Sterling and Peel got some good stuff to do, as they tried to prove Jarvis’ involvement in Martinez’s emergency while pressure mounted to initiate Jarvis’s succession to the presidency. It strained belief that Sterling wouldn’t try harder to take Jarvis down, regardless of the lack of a smoking bullet, but Peel’s rationale for holding their powder wasn’t unreasonable. I’m even suddenly interested in Leila. Not so much Leila, really, but her relationship with Michael. Simon is a traitor to his people and won’t go along with Sophia’s plan, even if it means the death of his species. Michael, meanwhile, is a loyalist who is determined to keep his regained role as Sophia’s right hand but is also a loving father who can’t bear to lose his daughter. So now Michael has to try to nudge Leila along in accepting that this is her life now in order to keep them both alive. Watching him try to thread that needle could yield some fascinating stuff, particularly as a dead henchman is now lying somewhere unaccounted for.
Naturally, The Adventures of Sean and Vicky still remains the least engaging part of this show. It’s almost like watching a high-stakes episode of The Amazing Race or scenes from a mindless summer blockbuster except that if this were a real summer blockbuster, Jason Ritter and Taylor Cole would be playing “Taxi Driver” and “Swimsuit Assassin,” not the leads, and it wouldn’t take up as much of my time. After being activated in last week’s weird suicide ritual, Sean is slipping into his role as unlikely action hero without hesitation. After weeks of dumb luck and lots of help, suddenly Sean is the man, doing parkour moves to slip onto a boat and put its owner in a sleeper hold. I wish everyone could have been in my living room watching this with me, as I have a feeling the giggly “Chile, please!” I let out at that moment would have been delightful and infectious for an onlooker. Speaking of infectious, seems the weapon Sophia was looking for is the Spanish Flu, which she plans to release to kill off the human population. Conveniently, infected tissue is on its way to the States, which means Sean and Vicky will be able to come on home to continue their adventures. The less of this, the better, The Event.
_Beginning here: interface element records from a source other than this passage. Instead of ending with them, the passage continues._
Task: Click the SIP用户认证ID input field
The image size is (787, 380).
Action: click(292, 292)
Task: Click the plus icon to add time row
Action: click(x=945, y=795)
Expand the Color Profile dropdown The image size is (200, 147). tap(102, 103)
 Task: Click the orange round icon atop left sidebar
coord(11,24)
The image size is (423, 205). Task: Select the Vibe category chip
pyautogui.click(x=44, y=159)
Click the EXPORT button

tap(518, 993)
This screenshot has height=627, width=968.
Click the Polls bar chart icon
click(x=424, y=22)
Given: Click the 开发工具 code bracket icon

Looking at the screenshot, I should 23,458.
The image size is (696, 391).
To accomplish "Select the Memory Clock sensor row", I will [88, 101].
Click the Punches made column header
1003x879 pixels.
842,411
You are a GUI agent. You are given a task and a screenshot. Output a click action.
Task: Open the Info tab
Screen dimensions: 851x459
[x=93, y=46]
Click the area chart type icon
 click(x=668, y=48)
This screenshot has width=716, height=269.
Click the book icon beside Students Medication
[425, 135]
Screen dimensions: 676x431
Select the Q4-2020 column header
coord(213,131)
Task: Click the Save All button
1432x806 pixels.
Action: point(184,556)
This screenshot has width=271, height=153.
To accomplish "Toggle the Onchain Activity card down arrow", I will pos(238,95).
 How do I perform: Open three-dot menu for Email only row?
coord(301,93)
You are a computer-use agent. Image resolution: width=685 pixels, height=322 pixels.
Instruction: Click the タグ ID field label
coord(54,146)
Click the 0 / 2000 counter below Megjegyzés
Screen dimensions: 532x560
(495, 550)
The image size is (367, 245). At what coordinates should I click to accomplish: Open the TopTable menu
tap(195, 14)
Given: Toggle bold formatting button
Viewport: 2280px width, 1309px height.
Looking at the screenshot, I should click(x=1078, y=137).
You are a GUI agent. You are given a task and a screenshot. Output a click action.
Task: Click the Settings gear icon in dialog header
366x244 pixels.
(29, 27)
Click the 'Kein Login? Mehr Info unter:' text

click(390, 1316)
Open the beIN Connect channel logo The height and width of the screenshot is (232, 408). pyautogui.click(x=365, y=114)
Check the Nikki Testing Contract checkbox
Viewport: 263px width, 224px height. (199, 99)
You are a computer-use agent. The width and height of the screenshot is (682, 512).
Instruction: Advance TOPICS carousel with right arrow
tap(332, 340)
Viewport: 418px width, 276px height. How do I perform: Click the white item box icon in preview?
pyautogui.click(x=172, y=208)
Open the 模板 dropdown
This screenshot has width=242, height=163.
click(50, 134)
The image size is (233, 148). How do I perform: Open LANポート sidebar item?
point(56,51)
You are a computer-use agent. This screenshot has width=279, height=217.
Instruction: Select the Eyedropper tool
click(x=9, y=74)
- Between the sweetener poisoning and the radioactive isotope debacle in “Loyalty,” The Event has really made a trademark out of wresting drama out of coffee consumption.
- If there was a porn parody of The Event, the non-terrestrials would figure out how to weaponize Spanish Fly.
- The stuff about the coffee was nonsense. I snickered when they ended the act with Sterling and Peel barging in on a cleaning crew. And don’t get me started on the sleeve.
- Before collapsing, Martinez appeared to be consulting with Peel about a bill. It’s nice to see that Sophia and Co. aren’t the only issue the president is dealing with.
- So long, Luis. I’ll miss your lustrous, greased up bald head.